[gutvol-d] Re: DP output is technically obsolete

19 Apr 2010

      Carlo Traverso wrote:
...
...
...
...
...
...
"Greg" == Greg Newby <gbnewby@pglaf.org> writes:
Greg> On Sun, Apr 18, 2010 at 05:05:09PM +0200, Carlo Traverso
    Greg> wrote:
    >> Is PG ready to accept Epub as submission format? (i.e. one
    >> submits a valid epub from which the other formats are derived)?
    >> If so, one can target Epub, otherwise at best one is forced to
    >> submit HTML or txt that converts not-too-badly with current PG
    >> tools, and this migh be extremely challenging.
    >> 
    >> Carlo
Greg> I don't think we're ready for this except in rare cases
    Greg> where ePub is the best format for display for a particular
    Greg> item (we just released a book where PDF was the best format,
    Greg> believe it or not).
Greg> The challenge is that when books are fixed, someone
    Greg> (typically the whitewasher, seldom the original submitter)
    Greg> needs to regenerate all the files from that book.
Greg> Since there is not yet any standard processing stream to
    Greg> generate static ePub files, this makes it hard for fixes (to
    Greg> HTML & text) to be applied to ePubs.
Greg> I would, of course, love to see something become our
    Greg> "standard" conversion tool, usable by anyone.  Right now,
    Greg> the closest for PG is Marcello's software to build the
    Greg> cached ePub files.  It's wonderful and functional, but is it
    Greg> ready for all envisioned purposes?  I think not, due at
    Greg> least in part to shortcomings of the input HTML.
That's the whole point of my proposal. Starting with hand-crafted HTML
we are likely to end with poor ePub, since the inference of metadata
might be wrong, and many features of HTML need to be tuned to ePub and
might not turn out correct;
And what about users who download the HTML to view on a mobile? You must 
  produce better HTML not for the sake of ePub but for the sake of 
universal usability.

The metadata come directly from the PG database and are updated whenever 
the PG database changes. That makes our metadata far more consistent 
than your proposal would do.
...
While obtaining reasonable HTML from ePub
is just unzipping and discarding metadata.
ePub HTML is often split into chapters, which may leave you with 50+ 
files after unzipping which you have to merge manually.
...
This is on my side an offer to work towards the production of a
toolchain along these lines, if it is not discarded a priori.
Before that can happen a major `paradigm shift´ has to happen at DP.

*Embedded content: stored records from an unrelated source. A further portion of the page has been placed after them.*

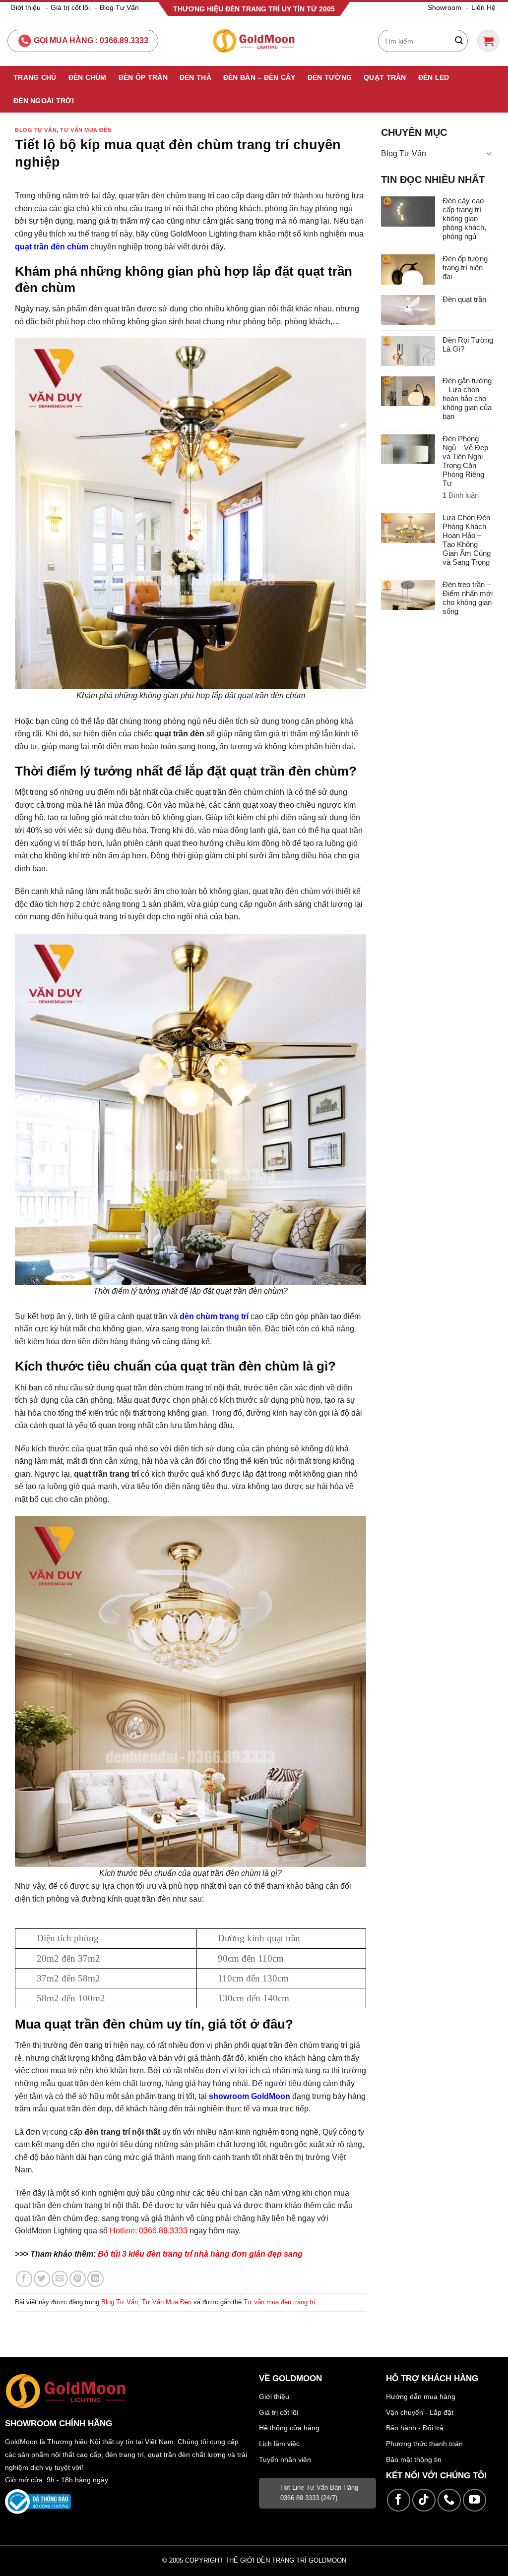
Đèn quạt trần (464, 299)
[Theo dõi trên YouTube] (474, 2500)
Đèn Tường (330, 77)
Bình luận (461, 495)
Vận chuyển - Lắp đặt (419, 2412)
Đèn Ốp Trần (143, 77)
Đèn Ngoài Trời (43, 101)
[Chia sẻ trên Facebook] (24, 2279)
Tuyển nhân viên (285, 2459)
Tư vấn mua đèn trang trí (280, 2302)
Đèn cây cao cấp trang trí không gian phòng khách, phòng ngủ (464, 218)
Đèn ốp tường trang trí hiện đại (465, 267)
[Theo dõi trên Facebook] (398, 2500)
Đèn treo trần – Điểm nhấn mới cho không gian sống (468, 597)
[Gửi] (458, 41)
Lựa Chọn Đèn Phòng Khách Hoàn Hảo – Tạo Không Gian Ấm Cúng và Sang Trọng (467, 539)
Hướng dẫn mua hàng (420, 2396)
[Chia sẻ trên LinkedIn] (95, 2279)
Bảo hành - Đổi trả (415, 2428)
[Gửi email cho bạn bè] (60, 2279)
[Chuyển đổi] (489, 153)
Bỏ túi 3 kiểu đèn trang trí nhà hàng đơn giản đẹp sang (200, 2254)
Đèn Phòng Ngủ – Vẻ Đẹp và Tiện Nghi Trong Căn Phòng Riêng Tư (465, 460)
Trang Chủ (35, 77)
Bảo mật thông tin (414, 2459)
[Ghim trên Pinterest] (77, 2279)
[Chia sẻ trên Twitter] (42, 2279)
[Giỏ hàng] (488, 41)
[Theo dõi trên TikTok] (424, 2500)
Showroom (444, 7)
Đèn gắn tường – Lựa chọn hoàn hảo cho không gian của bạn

At DP the PPers enjoy to push their pet preferences down the readers 
throat: "What *I* See Is What You Get." And most PP time is spent in 
weaving those personal preference deep into the markup so as to make the 
markup pretty useless for anything but desktop devices with lots of 
screen, lots of cycles and lots of RAM.

What the PPers should do is to produce light semantic markup that lets 
the user choose the presentation and device: "Get It The Way You Want."

The PPers will have to relinquish their power of God -- or have it 
wrested from their hands -- and very strict guidelines will have to be 
put into place as to what markup is accepted.

-- 
Marcello Perathoner
webmaster@gutenberg.org